Friday, May 25, 2012

1205.5268 (Bence Kocsis et al.)

The gap closes: a new scenario for the evolution of supermassive black hole binaries with gaseous disks    [PDF]

Bence Kocsis, Zoltan Haiman, Abraham Loeb
We study the interaction of a supermassive black hole (SMBH) binary and a standard radiatively efficient thin accretion disk. We examine steady-state configurations of the disk and migrating SMBH system, self-consistently accounting for tidal and viscous torques and heating, radiative diffusion limited cooling, gas and radiation pressure, and the decay of the binary's orbit. We obtain a "phase diagram" of the system as a function of binary parameters, showing regimes in which both the disk structure and migration have a different character. Although massive binaries can create a central gap in the disk at large radii, the tidal barrier of the secondary causes a significant pile-up of gas outside of its orbit, which can lead to the closing of the gap.

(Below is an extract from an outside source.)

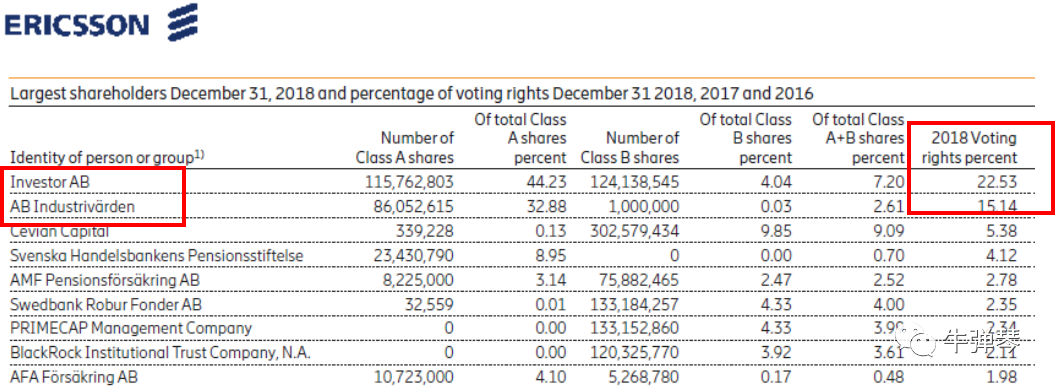Click the AMF Pensionsförsäkring AB entry
The width and height of the screenshot is (1055, 388).
point(105,280)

We find that this spillover occurs at an orbital separation as large as ~200 M_7^{-1/2} gravitational radii, where M = 10^7 M_7 Msun is the total binary mass. If the secondary is less massive than ~10^6 Msun, then the gap is closed before gravitational waves (GWs) start dominating the orbital decay. In this regime, the disk is still strongly perturbed, but the piled-up gas continuously overflows as in a porous dam, and crosses inside the secondary's orbit. The corresponding migration rate, which we label Type 1.5, is slower than the usual limiting cases known as Type I and II migration. Compared to an unperturbed disk, the steady-state disk in the overflowing regime is up to several hundred times brighter in the optical bands. Surveys such as PanSTARRS or LSST may discover the periodic variability of this population of binaries. Our results imply that the circumbinary disks around SMBHs can extend to small radii during the last stages of their merger, when they are detectable by LISA, and may produce coincident electromagnetic (EM) emission similar to active galactic nuclei (AGN).